Despite turbulent acquisition reviews, class action lawsuits and unionization demands, Activision Blizzard still managed to beat investor expectations for its Q3 2022 earnings report.
Sharing its earnings results with investors yesterday, Activision Blizzard reported that for its Q3 2022, the company brought in an ESP of $0.55 a share when expectations were saddled around $0.42 share for the quarter.
Furthermore, Activision Blizzard’s revenues also skimped past expectations set at $1.7 billion for the quarter to $1.78 billion year-over-year.
For Q3 2022, Activision’s King mobile gaming publishing studio marked an 8 percent increase in bookings the company is attributing to longevity of the Candy Crush franchise leading to its double-digit percentage increase year-over year.
As for the darling title of the company, Call of Duty: Modern Warfare II “has set new records for our largest franchise, becoming the fastest premium Call of Duty release to cross $1 billion in sell-through. Sales have been robust across all platforms, including on PC, where unit sell-through to date is approximately twice the level of recent strong titles in the series. Modern Warfare II has set new franchise engagement records for a premium Call of Duty release, with hours played in the first 10 days more than 40% above the prior franchise record.”

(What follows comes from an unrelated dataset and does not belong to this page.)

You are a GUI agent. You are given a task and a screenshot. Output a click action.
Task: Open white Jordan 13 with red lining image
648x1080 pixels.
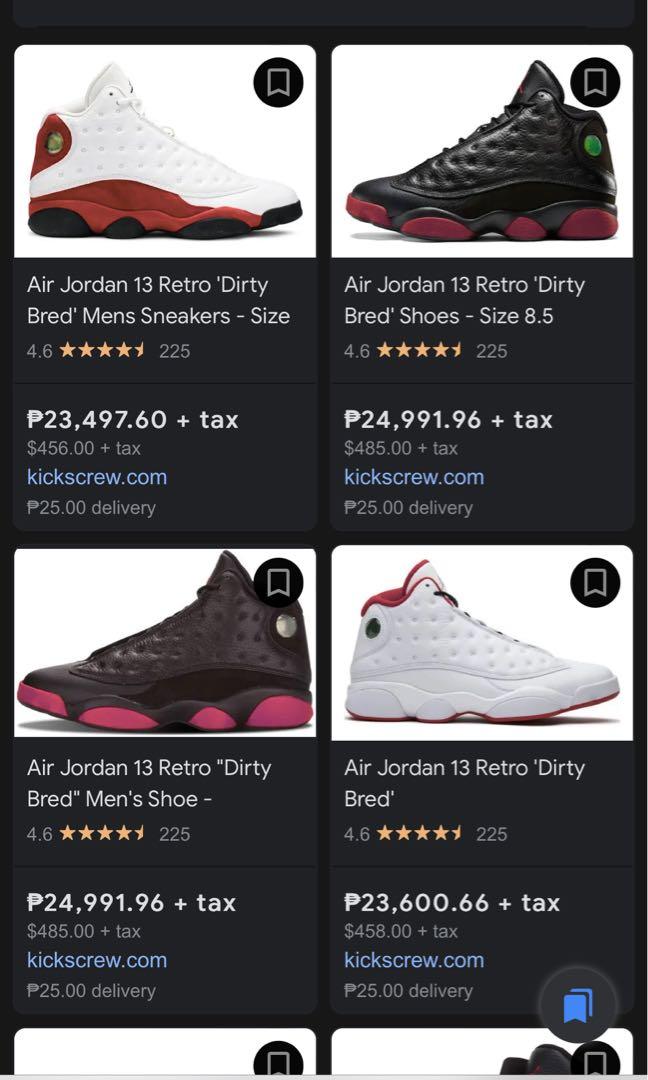coord(470,650)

Activision did also report that its monthly active users were down from 390 million a year ago to 368 for 2022 as well as generating $257 million in operating cash flow for the quarter as opposed to $521 million a year ago.
While reporting slightly better than expected earnings for the quarter, Activision CEO Bobby Kotick did a bit of placating for investors concerned with the Microsoft buyout,
We look forward to continuing to release epic entertainment in service of our global community of players as a part of Microsoft, one of the world’s most admired companies. We continue to expect that our transaction will close in Microsoft’s current fiscal year ending June 2023.
Kotick and Microsoft face a relatively uphill battle to cross the $68.2 billion dollar acquisition finish line as both UK and EU regulators signal cynical concerns over the state of the market if Activision and Microsoft merge.